Michel est né le 26 janvier 1947 à Courbevoie. De son vrai prénom Jean-Michel, il est issu d'une famille aisée. Son père dirige une petite entreprise. Il publie en 1963 un premier 45 tours, intitulé "Anatole", qui passe inaperçu. Deux ans plus tard, il participe à la comédie musicale "Copains-clopants". Grâce au succès de "Chez Laurette", il s'impose comme l'étoile montante de la chanson. "Inventaire 66" est un nouveau hit. Son allure de jeune premier et son sourire ravageur séduisent le public. Michel se produit en première partie des adieux à la scène de Jacques Brel, à l'Olympia en 1966.

   
"Rimbaud chanterait" est un tube plein de fougue et de passion. Michel revendique une filiation toute artistique et spirituel avec le poète. A coup sur, si l'auteur du "Bateau ivre" avait vécu à son époque, il aurait été un chanteur ayant soif de liberté. Tout comme Michel. C'est qu'on appelle une tradition française.

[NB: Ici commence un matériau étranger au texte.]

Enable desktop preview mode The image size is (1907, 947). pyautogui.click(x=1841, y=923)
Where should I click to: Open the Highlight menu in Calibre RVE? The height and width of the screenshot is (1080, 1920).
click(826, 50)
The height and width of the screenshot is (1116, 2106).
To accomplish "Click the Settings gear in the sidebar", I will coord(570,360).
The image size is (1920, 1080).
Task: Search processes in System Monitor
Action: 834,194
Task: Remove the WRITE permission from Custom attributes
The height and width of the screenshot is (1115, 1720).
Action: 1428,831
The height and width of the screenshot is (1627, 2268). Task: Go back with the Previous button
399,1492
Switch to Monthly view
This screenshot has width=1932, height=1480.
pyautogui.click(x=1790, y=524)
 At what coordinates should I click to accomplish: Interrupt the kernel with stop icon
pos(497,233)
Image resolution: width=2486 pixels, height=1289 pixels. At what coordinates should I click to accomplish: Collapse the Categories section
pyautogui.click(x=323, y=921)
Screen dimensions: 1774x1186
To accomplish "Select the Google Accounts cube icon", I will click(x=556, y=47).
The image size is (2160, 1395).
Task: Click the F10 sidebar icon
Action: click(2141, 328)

En 1968, Michel obtient la reconnaissance du milieu artistique en recevant et le Grand Prix du Disque et le prix de l'Académie Charles-Cros. Il est alors une vraie superstar de la chanson, un artiste profondément populaire. Les années passent et les tubes s'enchaînent : "Wight is Wight" (1969), "Paul chantait Yesterday" (1970), "Pour un Flirt" (1971) -dont les cuivres sont pompées sur ceux de "J'habite en France" d'un autre Michel. Michel cartonne car Michel plaît à tout à le monde. Il rend hommage aux grands artistes anglais et américains de l'époque sur une musique qui reste accessible à l'ensemble des Français. Ce qui séduit à la fois les jeunes fans de rock et les anciens, amateurs de musique plus traditionnelle. Michel incarne aussi bien le gendre idéal que le bon pote. En effet, comment résister à ce chanteur, bel homme, à la voix charmante, qui dégage tant de sympathie et de bonnes ondes ? A l'époque, la France ne résiste pas.


A l'inverse de plusieurs de ses homonymes, Michel n'embrasse ni ne rejette totalement l'idéologie hippie ou libertaire. Il se contente de profiter de ses avantages et chante l'amour libre -avec toujours beaucoup de réserve. Consensuel, Michel est avant tout un type normal, avec les idées qui en découlent. Comme nombre de ses compatriotes, après avoir vécu la libération sexuelle, il subit la démocratisation du divorce. Sa femme le quitte en 1975. Deux ans plus tôt, il avait prophétiquement chanté "Les divorcés", un triomphe dans les charts.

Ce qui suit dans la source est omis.